La quarta lamentela che Michel e von der Leyen hanno rivolto a Xi è che la Cina non ha sostenuto sufficientemente le sanzioni dell’UE contro la Russia come parte di un fronte comune per porre fine alla brutalità dell’esercito russo in Ucraina. Mettendo da parte la questione dell’efficacia delle sanzioni, questa accusa smaschera semplicemente l’ipocrisia: criticare il bombardamento degli ospedali da parte di Putin e prendere di mira le forniture di acqua, elettricità e cibo dell’Ucraina (come dovremmo tutti fare) rimanendo in silenzio mentre Israele fa lo stesso, e probabilmente molto peggio, a Gaza.

Naturalmente, non è l’ipocrisia a causare l’emorragia di capitali in Europa e la perdita del surplus delle partite correnti.

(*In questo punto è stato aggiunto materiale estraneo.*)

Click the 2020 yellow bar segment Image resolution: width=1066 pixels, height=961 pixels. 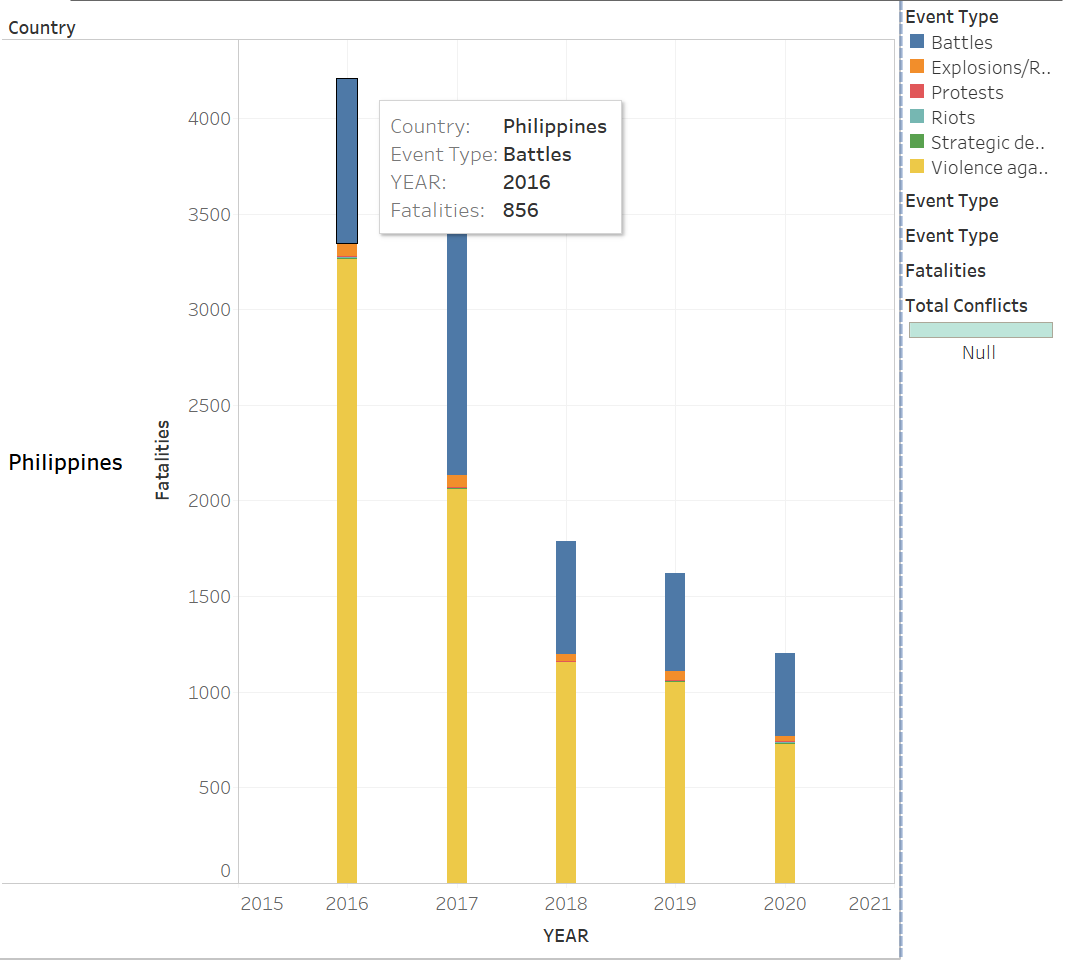785,812
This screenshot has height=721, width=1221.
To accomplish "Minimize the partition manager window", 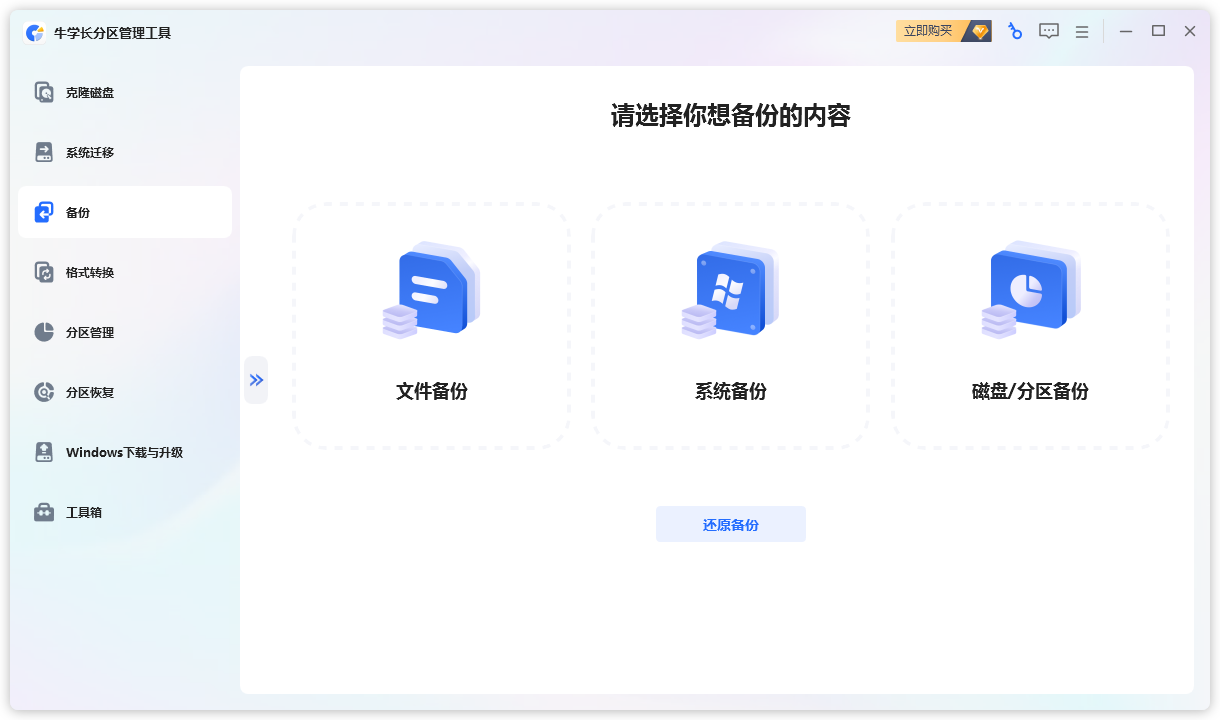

L’insensata gestione da parte dell’UE dell’inevitabile crisi dell’euro dieci anni fa ha contribuito a questo risultato.

Livelli record di austerità, uniti a una massiccia stampa di denaro e a un fallimento cronico nella creazione di un’unione bancaria e dei mercati dei capitali, hanno assicurato che per i successivi 13 anni l’Europa avrebbe avuto una quantità di denaro mai così alta nei suoi circuiti finanziari e investimenti mai così bassi nelle tecnologie del futuro. Questo è il motivo per cui l’Europa è in ritardo sia rispetto agli Stati Uniti che alla Cina. Rispondere con la subordinazione all’America e con vuote minacce rivolte alla Cina è triste e inutile.